#### Task input:
[Start of Attachment]
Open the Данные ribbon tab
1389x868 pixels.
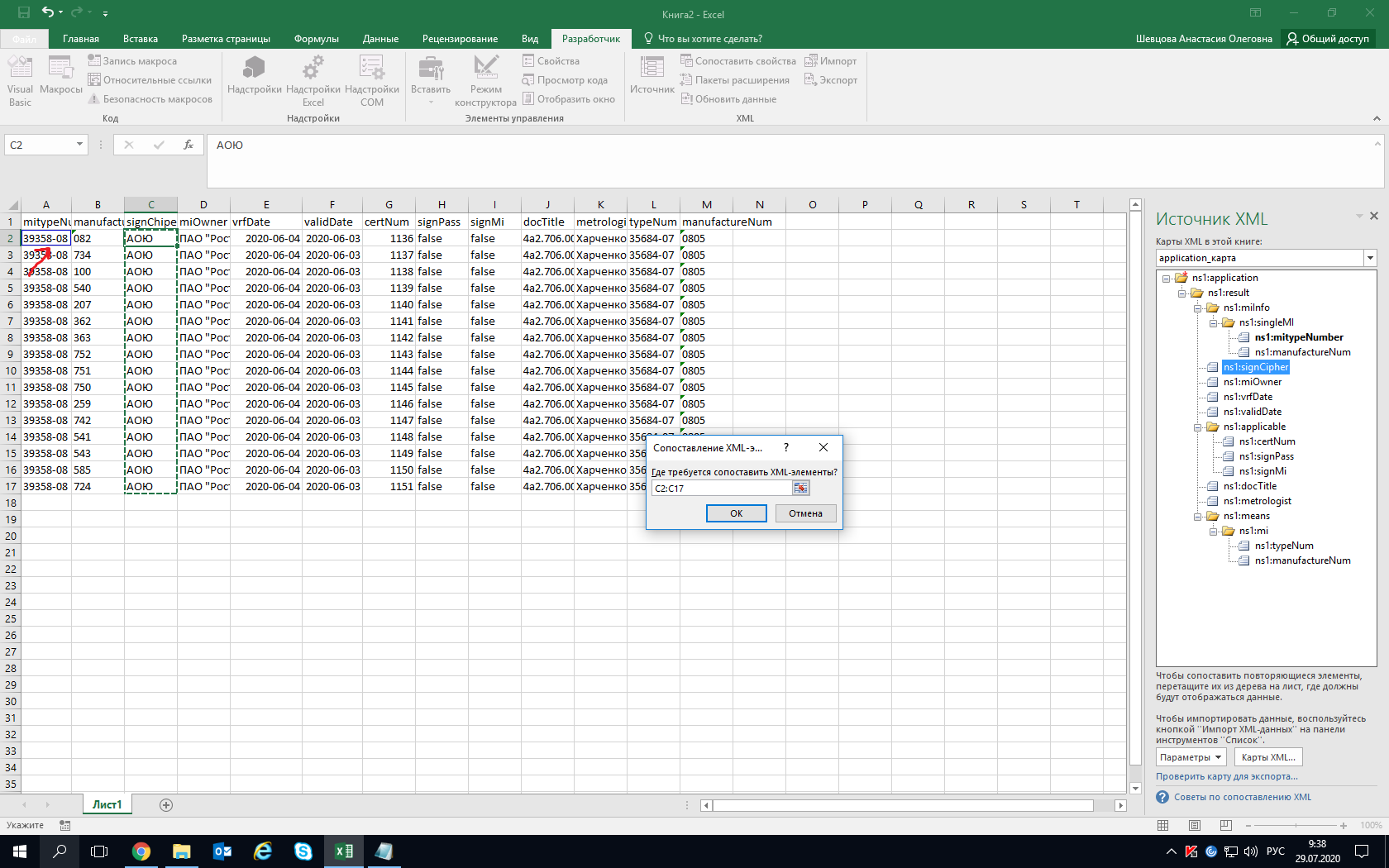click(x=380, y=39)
[End of Attachment]
[Start of Attachment]
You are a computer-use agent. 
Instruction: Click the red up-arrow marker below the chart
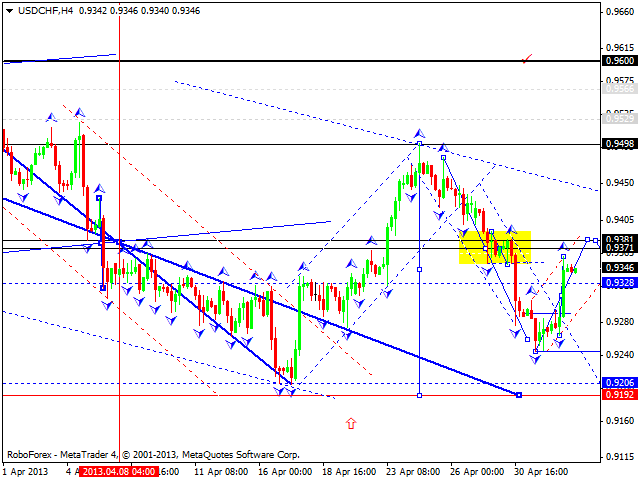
[End of Attachment]
[Start of Attachment]
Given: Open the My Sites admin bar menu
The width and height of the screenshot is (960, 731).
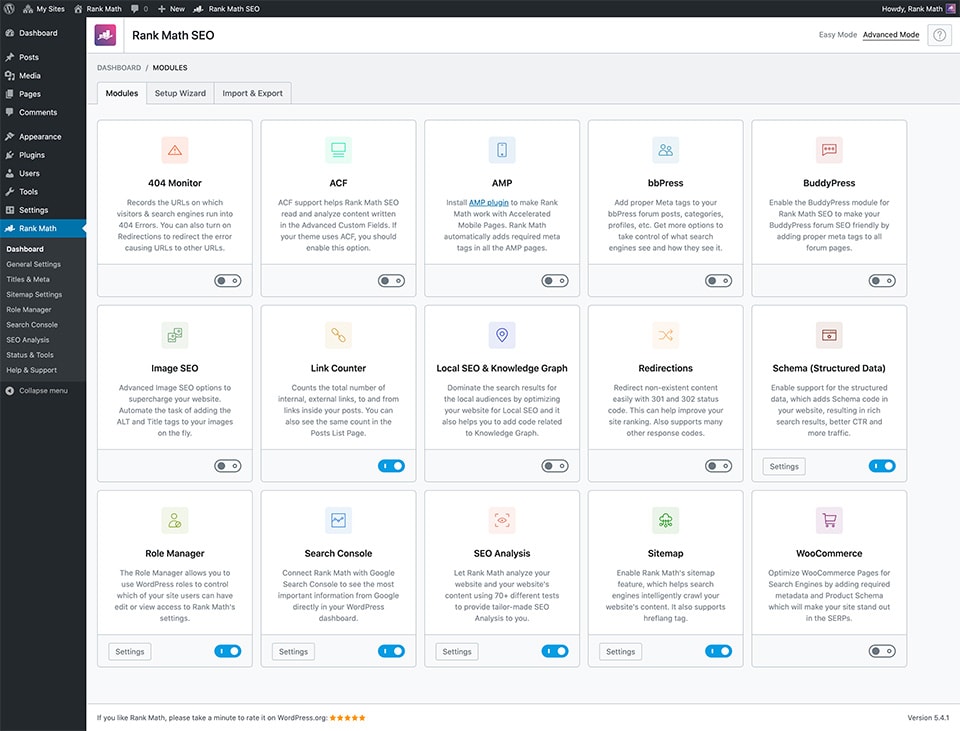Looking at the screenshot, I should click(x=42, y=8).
[End of Attachment]
Return only the lines of the records in which the string "Open" appears.

Open the Данные ribbon tab
Given: Open the My Sites admin bar menu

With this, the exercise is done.